In subsequent analyses, we assessed whether maternal hospital contact due to infection or antimicrobial prescription during pregnancy (exposure, categorized as yes or no), maternal age at delivery, birth order, gestational age, birth weight (as continuous exposures), sex, and mode of delivery (as binary exposures) were associated with the neonatal concentrations of inflammatory markers (outcome, log-transformed) using linear regression models and multivariate analysis of variance to obtain joint test P values for each exposure. In these analyses, we adjusted for year of delivery, patient/control status, and day after birth of neonatal blood spot sampling and excluded n = 34 children with unknown sampling date. Model assumptions were assessed by diagnostic residual plots.

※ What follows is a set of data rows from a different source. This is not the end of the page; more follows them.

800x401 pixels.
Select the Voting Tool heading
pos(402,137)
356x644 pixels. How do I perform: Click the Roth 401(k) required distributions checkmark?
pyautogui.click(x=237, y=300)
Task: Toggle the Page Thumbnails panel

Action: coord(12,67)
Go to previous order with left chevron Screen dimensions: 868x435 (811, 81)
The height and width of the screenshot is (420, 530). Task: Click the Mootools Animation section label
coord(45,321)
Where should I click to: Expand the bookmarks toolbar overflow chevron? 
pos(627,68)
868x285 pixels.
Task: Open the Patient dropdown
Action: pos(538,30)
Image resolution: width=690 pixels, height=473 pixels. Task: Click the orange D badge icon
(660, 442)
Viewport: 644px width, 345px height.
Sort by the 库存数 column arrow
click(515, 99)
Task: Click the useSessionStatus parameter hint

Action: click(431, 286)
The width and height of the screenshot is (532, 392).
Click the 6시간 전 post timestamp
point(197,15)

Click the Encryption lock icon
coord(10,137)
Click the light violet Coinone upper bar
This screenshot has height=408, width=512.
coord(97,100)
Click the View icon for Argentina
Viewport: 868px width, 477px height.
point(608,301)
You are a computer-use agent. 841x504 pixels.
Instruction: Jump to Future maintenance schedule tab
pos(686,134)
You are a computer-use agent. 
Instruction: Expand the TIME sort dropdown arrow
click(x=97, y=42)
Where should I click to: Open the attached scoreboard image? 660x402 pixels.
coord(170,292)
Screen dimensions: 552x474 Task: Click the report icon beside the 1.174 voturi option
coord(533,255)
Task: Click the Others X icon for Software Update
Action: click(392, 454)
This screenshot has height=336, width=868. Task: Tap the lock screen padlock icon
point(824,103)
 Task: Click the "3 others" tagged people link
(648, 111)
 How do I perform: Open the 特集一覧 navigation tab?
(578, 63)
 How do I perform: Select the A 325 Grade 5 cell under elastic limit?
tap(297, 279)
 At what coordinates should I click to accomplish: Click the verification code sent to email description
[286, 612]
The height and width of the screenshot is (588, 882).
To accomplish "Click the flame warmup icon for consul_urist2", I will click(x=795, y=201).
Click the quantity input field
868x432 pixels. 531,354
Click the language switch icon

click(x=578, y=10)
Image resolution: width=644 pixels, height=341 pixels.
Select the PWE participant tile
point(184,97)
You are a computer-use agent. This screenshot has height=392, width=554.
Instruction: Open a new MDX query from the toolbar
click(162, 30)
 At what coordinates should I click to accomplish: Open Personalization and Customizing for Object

Among controls, we tested whether the neonatal concentrations of inflammatory markers were associated with risk of hospital contact due to infection or antimicrobial prescription before age 2 years. For the latter, we included only children born from July 1, 1996 when prescriptions redeemed to children in Denmark were recorded using the child’s personal identification number (n = 153). We used the Andersen-Gill model for recurrent events (24), that is, whenever a child was at risk, the hazard rate was not dependent on the number of previously recorded outcomes. To model the hazard rate, we used Cox proportional hazards models with age as the underlying time scale. Children were followed from date of blood spot sampling until death, emigration or age 2 years, whichever occurred first. Children with unknown date of sampling were excluded (n = 10). We counted each hospital contact due to infection or redeemed antimicrobial prescription before age 2 years as an infectious disease episode. However, children were not considered at risk of a new infection the first 14 days following a previous hospital contact or antimicrobial treatment period defined as the date of antimicrobial redemption + standard treatment length for the antimicrobial in question (Supplementary Table S2). Hazard ratios (HR) were adjusted for maternal age at delivery, birth weight, and gestational age using linear terms. Furthermore, we stratified the baseline hazard on sex, birth order (1, 2, or ≥3), and mode of delivery. The proportional hazards assumption was assessed by graphical evaluation of the Martingale residuals.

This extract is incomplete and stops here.